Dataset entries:
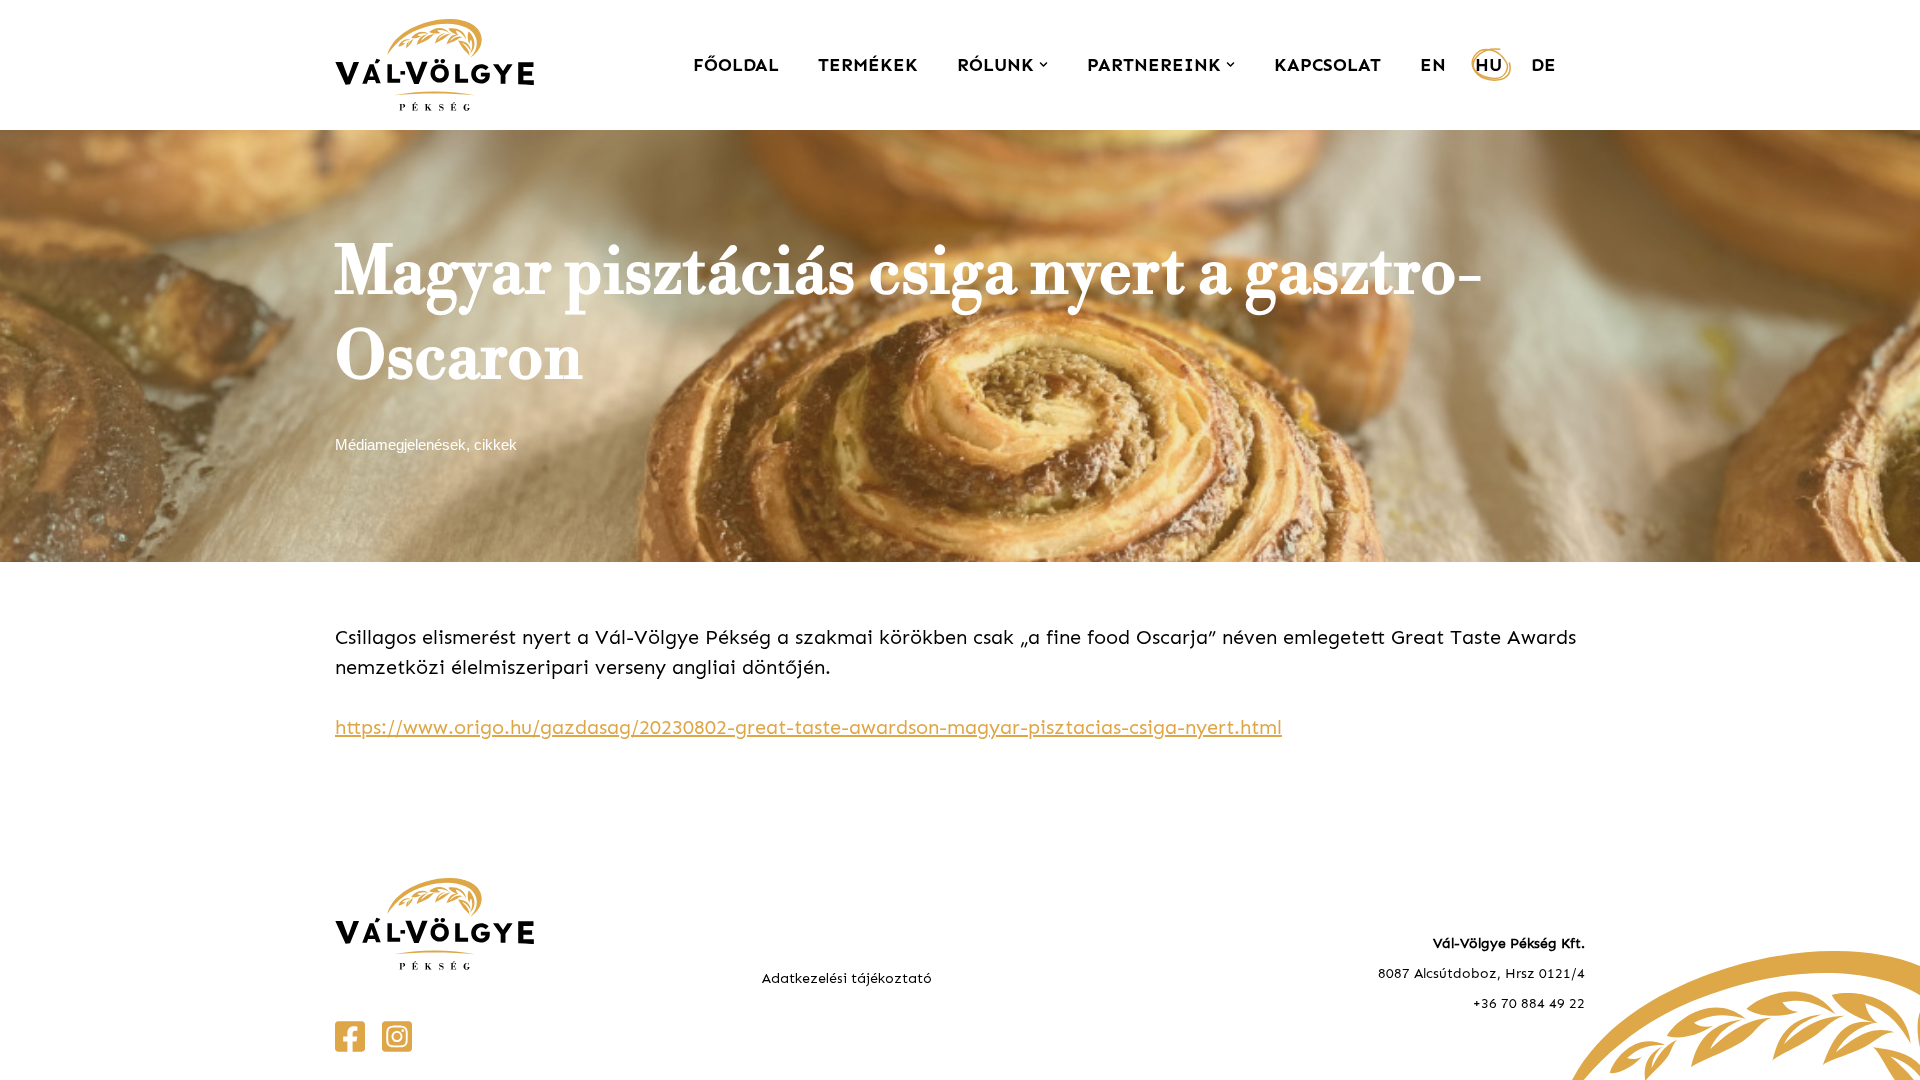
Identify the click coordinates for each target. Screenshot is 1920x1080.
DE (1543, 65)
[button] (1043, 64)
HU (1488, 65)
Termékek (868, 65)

TASK →
A verbatim copy of every record is required, with all pictures excluded.

SOLUTION →
Identify the click coordinates for each target. Screenshot is 1920x1080.
DE (1543, 65)
[button] (1043, 64)
HU (1488, 65)
Termékek (868, 65)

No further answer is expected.